Law: Law 4624/2019 on the Personal Data Protection Authority, Implementing the General Data Protection Regulation (Regulation (EU) 2016/679) and Transposing into National Law Data Protection Directive with Respect to Law Enforcement (Directive (EU) 2016/680) and Other Provisions ('the Law'), and the General Data Protection Regulation (Regulation (EU) 2016/679) ('GDPR')

Regulator: The Hellenic Data Protection Authority ('HDPA')
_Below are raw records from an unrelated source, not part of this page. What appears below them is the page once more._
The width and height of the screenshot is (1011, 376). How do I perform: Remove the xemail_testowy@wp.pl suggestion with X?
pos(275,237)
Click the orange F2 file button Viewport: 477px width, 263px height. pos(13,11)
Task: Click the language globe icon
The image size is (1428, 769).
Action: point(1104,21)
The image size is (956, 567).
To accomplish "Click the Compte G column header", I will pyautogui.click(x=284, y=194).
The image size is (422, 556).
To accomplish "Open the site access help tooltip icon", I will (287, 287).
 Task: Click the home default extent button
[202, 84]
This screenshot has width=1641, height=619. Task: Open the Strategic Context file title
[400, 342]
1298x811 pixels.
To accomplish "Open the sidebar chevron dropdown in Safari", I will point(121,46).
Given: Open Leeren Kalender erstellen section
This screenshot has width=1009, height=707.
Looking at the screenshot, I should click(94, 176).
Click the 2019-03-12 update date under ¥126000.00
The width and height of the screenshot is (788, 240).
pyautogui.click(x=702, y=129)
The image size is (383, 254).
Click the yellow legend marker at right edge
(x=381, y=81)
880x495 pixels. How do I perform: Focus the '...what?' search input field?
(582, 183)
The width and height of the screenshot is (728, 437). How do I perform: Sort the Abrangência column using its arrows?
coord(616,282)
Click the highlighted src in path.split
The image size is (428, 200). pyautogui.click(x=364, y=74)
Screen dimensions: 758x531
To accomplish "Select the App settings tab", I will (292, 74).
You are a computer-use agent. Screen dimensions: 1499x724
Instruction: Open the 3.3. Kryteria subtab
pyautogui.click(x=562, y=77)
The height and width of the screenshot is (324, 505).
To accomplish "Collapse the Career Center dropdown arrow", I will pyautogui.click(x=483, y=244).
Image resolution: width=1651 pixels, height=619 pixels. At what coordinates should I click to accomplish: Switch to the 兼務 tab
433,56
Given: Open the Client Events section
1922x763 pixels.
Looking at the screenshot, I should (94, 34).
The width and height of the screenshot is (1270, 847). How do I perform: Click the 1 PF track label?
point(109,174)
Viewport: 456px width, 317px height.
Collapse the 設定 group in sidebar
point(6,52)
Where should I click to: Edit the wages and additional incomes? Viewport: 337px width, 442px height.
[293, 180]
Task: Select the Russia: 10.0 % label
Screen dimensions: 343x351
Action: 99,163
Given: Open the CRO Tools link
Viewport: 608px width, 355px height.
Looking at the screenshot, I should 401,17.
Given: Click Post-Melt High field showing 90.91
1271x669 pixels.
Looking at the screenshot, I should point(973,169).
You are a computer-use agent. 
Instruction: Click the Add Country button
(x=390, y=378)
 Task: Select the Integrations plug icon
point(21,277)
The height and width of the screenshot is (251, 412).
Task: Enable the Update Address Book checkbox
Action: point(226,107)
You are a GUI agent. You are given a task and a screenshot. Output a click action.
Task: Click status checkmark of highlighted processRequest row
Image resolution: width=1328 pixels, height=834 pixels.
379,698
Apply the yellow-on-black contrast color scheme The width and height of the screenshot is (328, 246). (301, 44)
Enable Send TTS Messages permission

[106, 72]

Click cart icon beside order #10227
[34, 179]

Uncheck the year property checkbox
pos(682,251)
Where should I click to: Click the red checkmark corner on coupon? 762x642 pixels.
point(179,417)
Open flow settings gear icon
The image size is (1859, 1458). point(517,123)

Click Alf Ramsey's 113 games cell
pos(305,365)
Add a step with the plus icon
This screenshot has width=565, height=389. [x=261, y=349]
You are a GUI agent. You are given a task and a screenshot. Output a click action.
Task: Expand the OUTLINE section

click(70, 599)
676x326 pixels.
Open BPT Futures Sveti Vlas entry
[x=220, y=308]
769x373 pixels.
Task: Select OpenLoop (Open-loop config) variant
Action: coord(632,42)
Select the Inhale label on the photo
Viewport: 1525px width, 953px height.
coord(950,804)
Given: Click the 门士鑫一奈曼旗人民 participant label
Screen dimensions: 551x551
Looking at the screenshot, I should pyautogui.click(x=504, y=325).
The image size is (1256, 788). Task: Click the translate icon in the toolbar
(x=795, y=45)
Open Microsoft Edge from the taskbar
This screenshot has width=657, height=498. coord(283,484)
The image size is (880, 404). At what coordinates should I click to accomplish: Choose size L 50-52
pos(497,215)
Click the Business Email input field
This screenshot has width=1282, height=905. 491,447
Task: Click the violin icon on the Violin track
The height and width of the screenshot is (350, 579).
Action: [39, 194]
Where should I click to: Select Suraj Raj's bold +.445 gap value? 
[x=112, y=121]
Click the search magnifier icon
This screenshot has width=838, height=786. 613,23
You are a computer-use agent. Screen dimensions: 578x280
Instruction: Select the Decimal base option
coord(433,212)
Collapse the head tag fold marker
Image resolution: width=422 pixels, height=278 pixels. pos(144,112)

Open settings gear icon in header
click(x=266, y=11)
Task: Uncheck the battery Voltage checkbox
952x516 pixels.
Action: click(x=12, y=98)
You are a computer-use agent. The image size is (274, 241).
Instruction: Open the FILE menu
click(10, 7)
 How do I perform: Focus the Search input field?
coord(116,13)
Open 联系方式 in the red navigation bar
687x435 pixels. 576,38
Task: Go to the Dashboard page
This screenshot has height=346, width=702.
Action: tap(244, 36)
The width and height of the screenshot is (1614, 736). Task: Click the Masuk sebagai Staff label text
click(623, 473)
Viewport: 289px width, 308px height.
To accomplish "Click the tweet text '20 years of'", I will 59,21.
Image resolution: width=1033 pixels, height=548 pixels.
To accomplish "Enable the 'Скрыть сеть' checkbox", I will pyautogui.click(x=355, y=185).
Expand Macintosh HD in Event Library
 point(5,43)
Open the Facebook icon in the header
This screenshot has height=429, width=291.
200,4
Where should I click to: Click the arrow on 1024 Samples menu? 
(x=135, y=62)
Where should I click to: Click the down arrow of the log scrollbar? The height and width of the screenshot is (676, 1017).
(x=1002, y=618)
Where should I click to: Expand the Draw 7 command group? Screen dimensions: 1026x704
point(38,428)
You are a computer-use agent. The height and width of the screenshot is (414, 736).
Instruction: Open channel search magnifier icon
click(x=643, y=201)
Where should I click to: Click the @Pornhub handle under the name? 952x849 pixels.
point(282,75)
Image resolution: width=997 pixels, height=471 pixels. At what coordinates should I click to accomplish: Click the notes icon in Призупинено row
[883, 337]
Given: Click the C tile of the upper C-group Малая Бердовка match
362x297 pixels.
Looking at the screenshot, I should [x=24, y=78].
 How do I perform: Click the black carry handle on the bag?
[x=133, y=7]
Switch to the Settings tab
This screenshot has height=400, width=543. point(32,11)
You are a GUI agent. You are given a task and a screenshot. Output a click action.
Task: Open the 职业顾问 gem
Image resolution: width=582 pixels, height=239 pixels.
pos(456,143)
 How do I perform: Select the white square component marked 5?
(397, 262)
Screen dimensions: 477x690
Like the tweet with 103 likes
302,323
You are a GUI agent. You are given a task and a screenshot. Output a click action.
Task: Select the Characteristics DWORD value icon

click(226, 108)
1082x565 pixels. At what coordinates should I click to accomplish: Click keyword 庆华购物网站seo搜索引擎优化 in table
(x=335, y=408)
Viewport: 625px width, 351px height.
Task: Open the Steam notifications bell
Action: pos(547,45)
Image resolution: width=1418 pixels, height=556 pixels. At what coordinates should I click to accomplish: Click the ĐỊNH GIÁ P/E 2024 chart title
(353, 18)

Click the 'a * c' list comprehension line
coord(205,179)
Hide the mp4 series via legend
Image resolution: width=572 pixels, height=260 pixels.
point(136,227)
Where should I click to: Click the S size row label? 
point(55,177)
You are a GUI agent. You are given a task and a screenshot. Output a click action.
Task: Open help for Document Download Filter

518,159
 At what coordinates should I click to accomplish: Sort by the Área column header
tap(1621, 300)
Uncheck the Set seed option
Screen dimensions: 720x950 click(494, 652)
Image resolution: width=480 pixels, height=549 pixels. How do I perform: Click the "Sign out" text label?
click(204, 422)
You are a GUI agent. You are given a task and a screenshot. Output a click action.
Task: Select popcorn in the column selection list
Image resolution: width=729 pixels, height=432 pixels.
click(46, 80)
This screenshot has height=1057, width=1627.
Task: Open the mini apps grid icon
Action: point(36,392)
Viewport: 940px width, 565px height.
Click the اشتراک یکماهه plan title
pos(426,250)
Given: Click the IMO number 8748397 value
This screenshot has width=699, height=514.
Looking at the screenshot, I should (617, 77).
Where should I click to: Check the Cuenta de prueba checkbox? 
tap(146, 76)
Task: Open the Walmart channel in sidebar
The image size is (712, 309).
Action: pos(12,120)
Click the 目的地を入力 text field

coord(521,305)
Summary: The Law and Law 3471/2006 on the Protection of Personal Data and Privacy in the Electronic Telecommunications Sector and Amendment of Law 2472/1997, which governs, among other things, cookies and other trackers, are the main pieces of privacy legislation in Greece and both are enforced by the HDPA. The HDPA has been particularly active in releasing guidelines on GDPR compliance, and has covered topics such as cookies and other trackers, Data Protection Impact Assessments, breach notifications, accountability, and processing records. In addition, the HDPA has conducted several enforcement actions and issued fines ranging from €5,000 to €150,000 for, among other things, unlawful processing of employee data, non-compliance with access requests, and inadequate security measures. On 27 January 2020, the HDPA issued an opinion (only available in Greek here) which suggested that certain Articles of the Law are incompatible with the GDPR.